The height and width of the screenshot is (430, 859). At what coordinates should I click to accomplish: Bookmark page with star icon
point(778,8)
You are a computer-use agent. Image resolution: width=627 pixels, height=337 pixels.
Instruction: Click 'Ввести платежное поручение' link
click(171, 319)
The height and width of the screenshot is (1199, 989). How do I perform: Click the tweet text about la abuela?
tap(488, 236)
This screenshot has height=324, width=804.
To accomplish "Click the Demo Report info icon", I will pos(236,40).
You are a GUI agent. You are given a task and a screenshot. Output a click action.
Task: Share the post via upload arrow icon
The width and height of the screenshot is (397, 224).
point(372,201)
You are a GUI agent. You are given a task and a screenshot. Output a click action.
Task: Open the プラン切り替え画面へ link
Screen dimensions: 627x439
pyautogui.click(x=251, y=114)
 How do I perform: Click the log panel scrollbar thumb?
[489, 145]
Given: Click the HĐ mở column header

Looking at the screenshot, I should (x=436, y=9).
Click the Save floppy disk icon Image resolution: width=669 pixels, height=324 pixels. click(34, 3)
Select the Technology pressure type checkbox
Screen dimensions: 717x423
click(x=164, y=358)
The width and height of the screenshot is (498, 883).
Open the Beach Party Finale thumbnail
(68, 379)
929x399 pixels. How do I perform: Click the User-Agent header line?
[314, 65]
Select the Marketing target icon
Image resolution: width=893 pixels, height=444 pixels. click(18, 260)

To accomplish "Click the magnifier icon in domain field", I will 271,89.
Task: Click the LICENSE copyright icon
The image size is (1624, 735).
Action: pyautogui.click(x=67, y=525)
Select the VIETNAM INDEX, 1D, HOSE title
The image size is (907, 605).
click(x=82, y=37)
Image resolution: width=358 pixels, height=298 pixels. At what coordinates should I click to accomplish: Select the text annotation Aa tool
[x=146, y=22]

------------------------------

How to complete this task
Transcribe all records exactly as written.

Result for this task
The height and width of the screenshot is (430, 859). At what coordinates should I click to accomplish: Bookmark page with star icon
point(778,8)
You are a computer-use agent. Image resolution: width=627 pixels, height=337 pixels.
Instruction: Click 'Ввести платежное поручение' link
click(171, 319)
The height and width of the screenshot is (1199, 989). How do I perform: Click the tweet text about la abuela?
tap(488, 236)
This screenshot has height=324, width=804.
To accomplish "Click the Demo Report info icon", I will pos(236,40).
You are a GUI agent. You are given a task and a screenshot. Output a click action.
Task: Share the post via upload arrow icon
The width and height of the screenshot is (397, 224).
point(372,201)
You are a GUI agent. You are given a task and a screenshot. Output a click action.
Task: Open the プラン切り替え画面へ link
Screen dimensions: 627x439
pyautogui.click(x=251, y=114)
 How do I perform: Click the log panel scrollbar thumb?
[489, 145]
Given: Click the HĐ mở column header

Looking at the screenshot, I should (x=436, y=9).
Click the Save floppy disk icon Image resolution: width=669 pixels, height=324 pixels. click(34, 3)
Select the Technology pressure type checkbox
Screen dimensions: 717x423
click(x=164, y=358)
The width and height of the screenshot is (498, 883).
Open the Beach Party Finale thumbnail
(68, 379)
929x399 pixels. How do I perform: Click the User-Agent header line?
[314, 65]
Select the Marketing target icon
Image resolution: width=893 pixels, height=444 pixels. click(18, 260)

To accomplish "Click the magnifier icon in domain field", I will 271,89.
Task: Click the LICENSE copyright icon
The image size is (1624, 735).
Action: pyautogui.click(x=67, y=525)
Select the VIETNAM INDEX, 1D, HOSE title
The image size is (907, 605).
click(x=82, y=37)
Image resolution: width=358 pixels, height=298 pixels. At what coordinates should I click to accomplish: Select the text annotation Aa tool
[x=146, y=22]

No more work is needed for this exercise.